■ What you should do
Among the lines below, return each one that contains the word "width".

■ Record extracts
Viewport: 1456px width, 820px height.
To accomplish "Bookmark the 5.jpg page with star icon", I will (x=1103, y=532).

---

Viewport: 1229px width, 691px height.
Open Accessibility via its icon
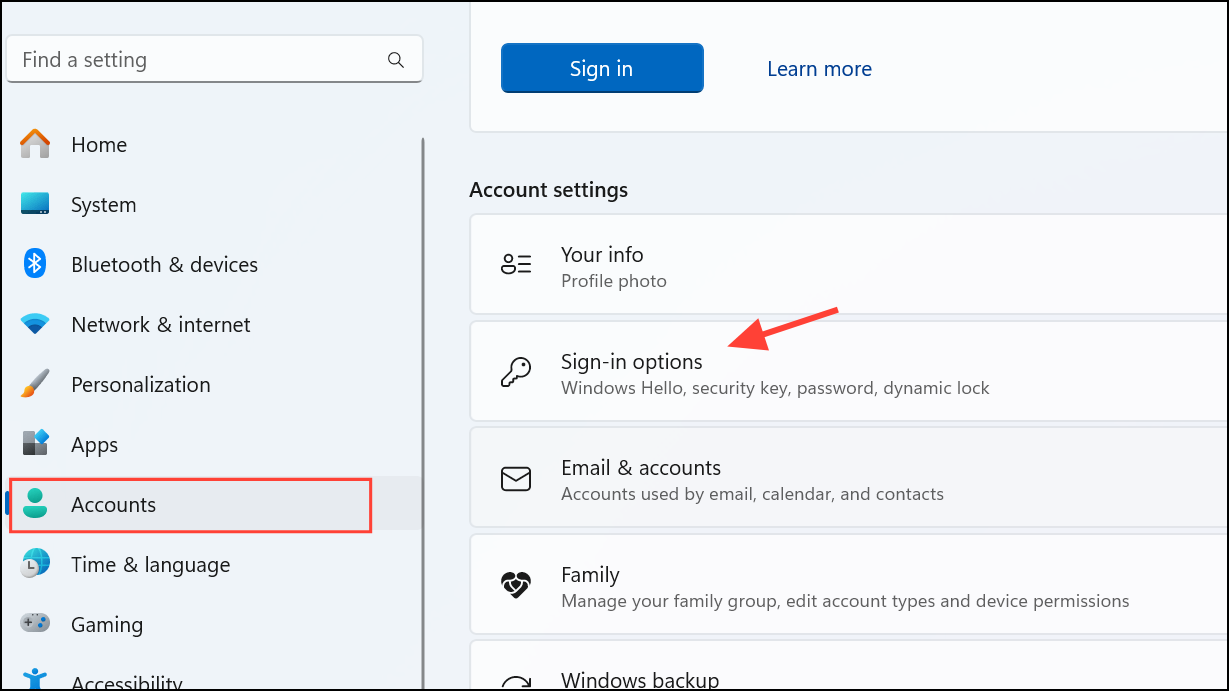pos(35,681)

■ Reply to the exercise
Viewport: 1456px width, 820px height.
Viewport: 1229px width, 691px height.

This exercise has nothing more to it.